Topic11 複製って何?

 

これまで、サーバーの稼働の仕組みやユーザー管理系の話を中心に書いてきましたが、今回から数回にわたってのテーマは、「複製」です。

 

そもそもDominoの世界でいう複製とは何でしょうか。

 

例えば、複数の支社がある会社を想像してみます。東京に本社があり、シンガポールに支社がある。本社と支社でそれぞれDominoサーバーを保有している、というようなケースです。

 

東京本社のスタッフ部門が全社のお知らせ文書を、とあるNotes DBの掲示板に登録した。それをシンガポール支社の社員にも閲覧させたい。しかし。シンガポールのユーザーが東京のサーバーに直接アクセスすると、回線がそれほど太くないためレスポンスが悪い。このような場合に有効なのが複製です。

 

まず、お知らせを登録したNotes DBのレプリカを、シンガポールのサーバーに作成します。レプリカとは、要するにまったく同じDBをシンガポールのサーバーにも置くと考えてください。その上で、東京とシンガポール間でそのDBを定期的にデータ同期します。これを「定期複製」と呼びます。

こうしておけば、シンガポールのユーザーは、毎回東京にアクセスせずに、シンガポールの環境内で掲示板DBを参照することができ、良好なレスポンス下で東京本社からのお知らせを確認でききます。

 

 

 

 

新任太郎「うちの会社でもその機能を使っているようなんですが、先日、シンガポールの社員から、最新のお知らせが見えませんという問い合わせがありました。しばらく待ってもらったら見れたようなんですが、いつ複製されるかはわからないんでしょうか」

 

定期複製はサーバーで動作する、つまりサーバーの設定ということです。
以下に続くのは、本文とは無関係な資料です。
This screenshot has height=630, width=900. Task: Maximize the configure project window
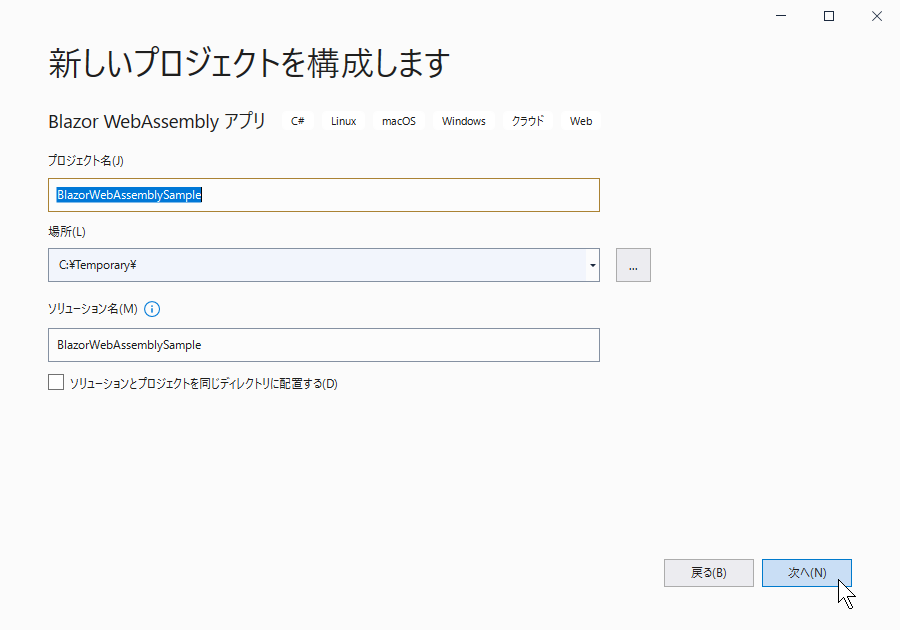click(829, 16)
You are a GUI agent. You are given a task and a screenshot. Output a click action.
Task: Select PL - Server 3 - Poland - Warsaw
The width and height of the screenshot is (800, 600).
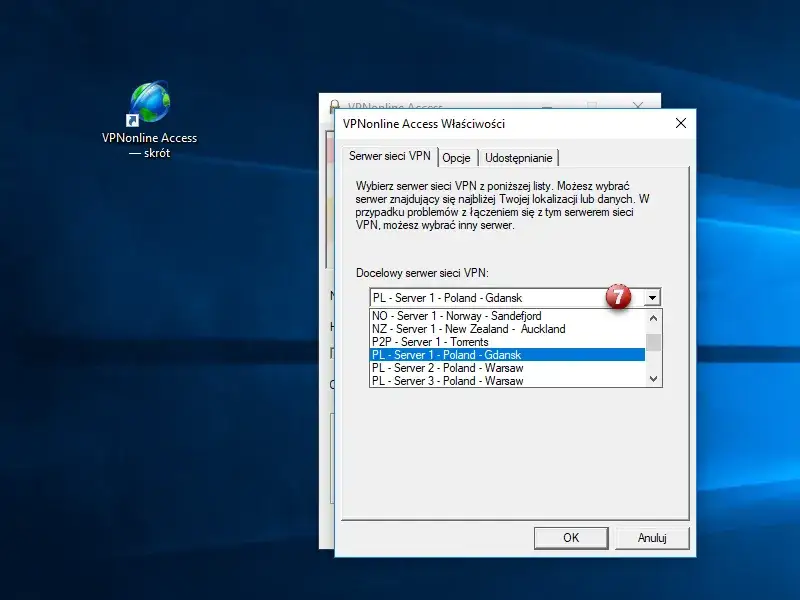[447, 381]
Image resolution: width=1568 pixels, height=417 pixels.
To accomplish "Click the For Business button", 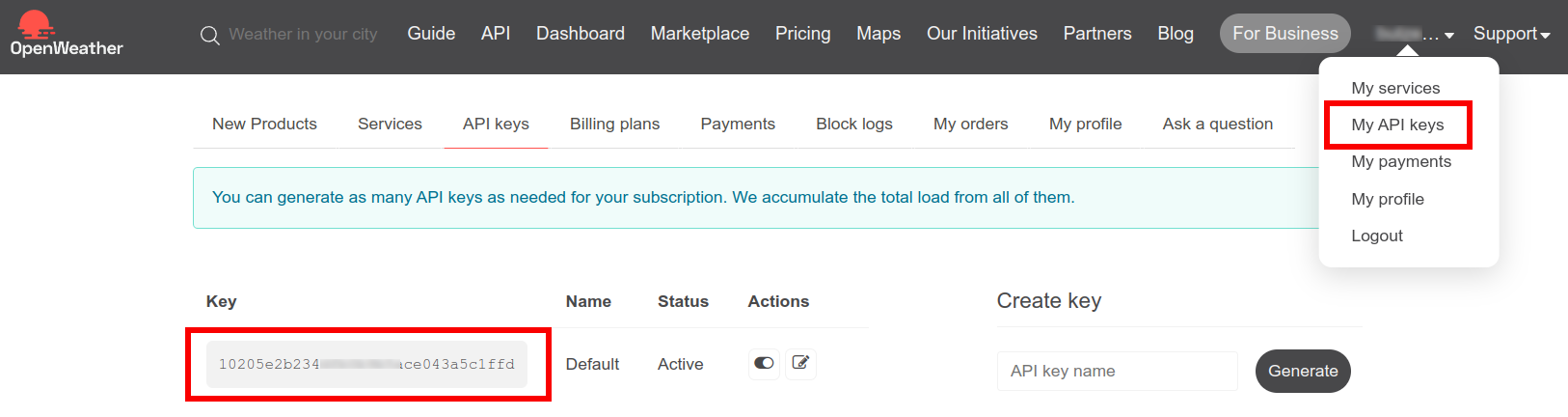I will point(1284,34).
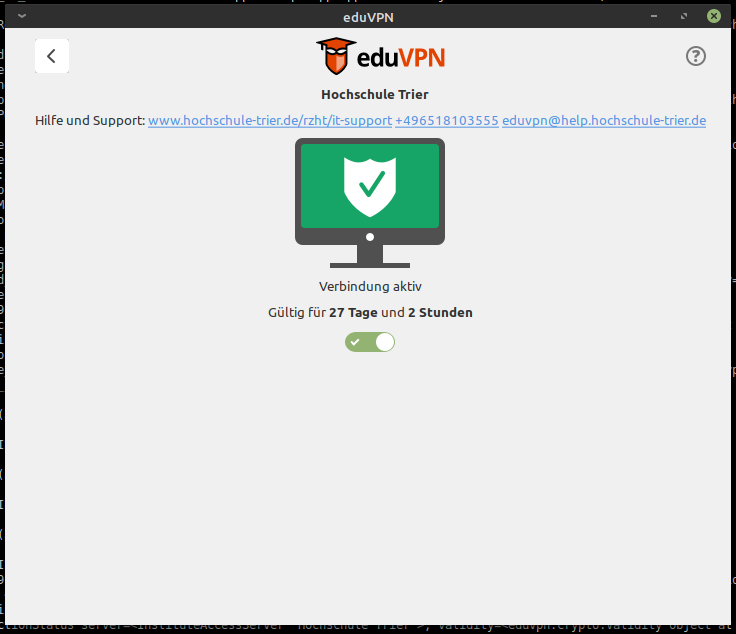Click the checkmark inside the connection toggle

(x=355, y=342)
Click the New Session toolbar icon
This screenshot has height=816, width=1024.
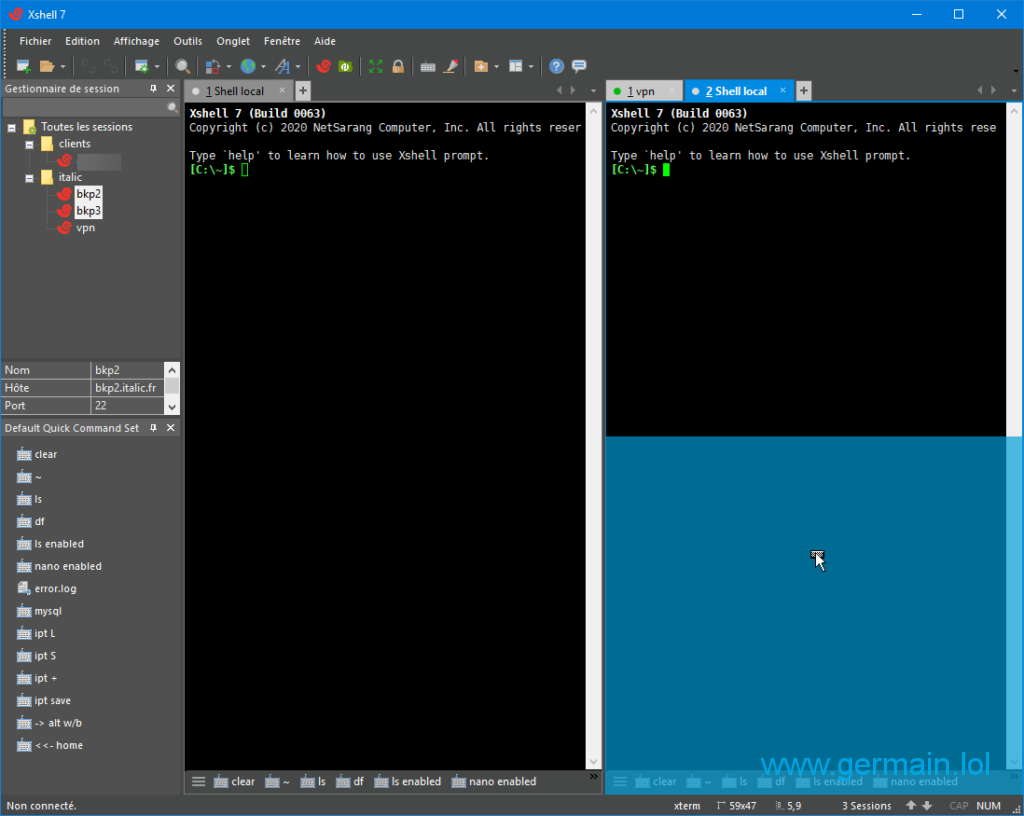click(x=24, y=67)
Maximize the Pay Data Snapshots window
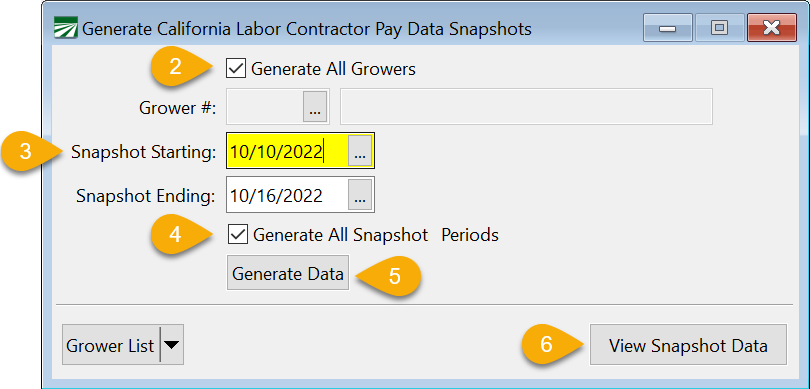Viewport: 810px width, 389px height. [x=719, y=28]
そういった情報はどこに入っているか、以前教えましたよね?

 

新任太郎「そうか、Dominoディレクトリ、いわば公開アドレス帳、すなわちNABですね!」

 

わざわざ色んな呼び名を使わなくて結構。その通りです。試しにDBを開いてみてください。左のナビゲータにある「設定」‐「サーバー」‐「サーバー接続」のところにある「サーバー接続文書」から設定を見ることができます。

 

 

新任太郎「あ、うちのDBの場合は1時間間隔で同期しているみたいです。なーんだ、だからしばらく待つだけで解決したんですね」

 

 

Topic12 複製にも種類がある

 

新任太郎「先生、大変です。先ほどまたシンガポールの社員から電話がかかってきたんですが、最新のお知らせを今すぐ見たいから何とかしてくれ、と言われてしまいました。一時間待てないそうなんですが、どうしたらいいでしょう」

 

なるほど。定期複製が待てないのですね、では手動で複製してみましょう。

 

Domino Administratorを起動して管理者IDでログインしてください。「ファイル」‐「サーバーを開く」から東京のサーバーを選んで接続し、それから「サーバー」タブ‐「ステータス」タブを開きます。開いたら、左のナビゲータから「サーバーコンソール」を開いてください。

 

新任太郎「あ、これはいつか見たログが流れるウィンドウですね」

 

その通りです。ここにある「IBM Dominoコマンド」欄に以下のコマンドを入力して実行してみてください。

 

 >push Serverxx hogehoge.nsf

 

Serverxxはシンガポールのサーバー、hogehoge.nsfはお知らせの掲載された掲示板DBのパスに読み替えて実行してください。

 

 

 

実行したら、「○文書追加しました」のようなメッセージが出るので、そしたらもう一度シンガポールの社員に掲示板を見てもらってください。

 

新任太郎「今電話してみたら、お知らせが見れたそうです!すごい、手動でも複製できるんですね」

 

えぇ。ちなみに今のは東京からシンガポールへデータを「送る」だけのコマンドです。逆に、シンガポールで更新した内容を受け取りたい場合は、以下のようなコマンドになります。

 

 >pull serverxx hogehoge.nsf

 

お互いの更新を相互に反映したい場合は、以下のコマンドです。

 

 >rep serverxx hogehoge.nsf

 

 

新任太郎「東京からシンガポールにPUSHするのと、シンガポールから東京にPULLするのは、同じ意味ですか?

 

結果的に矢印の向きは同じなので、そういう意味では同じです。ただし、コマンドを打つ「起点」となるサーバー側のログに、複製の結果が残るのでその点は注意してください。先ほどの例の場合、前者は東京のサーバーに、後者はシンガポールのサーバーに複製結果がログとして記録されます。

 

新任太郎「たかがデータ同期するだけなのに、いろいろ法則があるんですね」

 

そうなんです。根気よく覚えていきましょう。

今回はこの辺で。ではまた次回。